First, did you check your transformants for inserts of the appropriate size? No sense sequencing anything until you're reasonably sure you've got something worth sequencing... You can do a restriction digest of your plasmid clone DNA and compare it to similarly digested vector-only DNA to see if you've got an insert of appropriate size, or do a PCR on your clone to detect the insert.

Why do you not want to do sequencing?

-HomeBrew-

I will do the sequencing but was curious if there were other ways of knowing if my mutant insert is there. MY mutant was generated from the wild type insert, so I think there should be another way of knowing if the mutation that was generated by using standard PCR took effect in the "wild type' to give me my mutant insert.
R

-Rituparna-

You could pick a primer that has the missing base(s) at the 3' end. In a PCR reaction, this primer should fail, but it should work in the wild-type plasmid.

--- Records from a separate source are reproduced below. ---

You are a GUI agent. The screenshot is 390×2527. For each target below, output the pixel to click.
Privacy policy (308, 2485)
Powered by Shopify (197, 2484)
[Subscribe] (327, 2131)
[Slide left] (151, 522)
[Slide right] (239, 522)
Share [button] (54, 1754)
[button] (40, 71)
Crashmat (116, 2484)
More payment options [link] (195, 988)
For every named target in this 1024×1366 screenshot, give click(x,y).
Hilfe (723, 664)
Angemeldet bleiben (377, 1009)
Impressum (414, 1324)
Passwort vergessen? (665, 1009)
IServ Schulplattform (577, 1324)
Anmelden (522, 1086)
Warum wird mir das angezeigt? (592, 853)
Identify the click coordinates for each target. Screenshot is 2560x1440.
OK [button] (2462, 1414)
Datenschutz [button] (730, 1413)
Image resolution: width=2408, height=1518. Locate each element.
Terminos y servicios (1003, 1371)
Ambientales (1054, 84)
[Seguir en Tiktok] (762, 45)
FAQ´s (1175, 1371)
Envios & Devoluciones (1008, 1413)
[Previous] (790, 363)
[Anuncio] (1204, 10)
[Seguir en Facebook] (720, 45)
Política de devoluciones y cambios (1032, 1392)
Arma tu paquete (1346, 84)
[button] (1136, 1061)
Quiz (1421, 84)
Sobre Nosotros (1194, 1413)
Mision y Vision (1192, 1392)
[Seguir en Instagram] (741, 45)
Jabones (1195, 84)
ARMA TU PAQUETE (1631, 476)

The problem with this approach is the possibility of false negatives -- PCR reactions that fail to produce an amplicon for reasons other than the missing 3' bases.

-HomeBrew-

Thanks Homebrew. There is no missing base in the 3' end; just a substituted base. So if I use the primer whose 3' corresponds to the mutant, the mutant insert should be amplified. But this same primer should not amplify the wild type (as wild type has different 3'. Is that correct?

Thanks!

-Rituparna-

That's correct -- and the issue of false negatives still applies. Keep the PCR conditions tight and don't overdo it on the number of cycles, and you'll probably be okay as a screen. As a kind of control, you could buy two primers, one with the wild-type base in the 3' position and one with the mutant base there, and run both of them against your putative mutant, each coupled with the same third primer as partner -- one set should produce an amplicon, and the other should fail.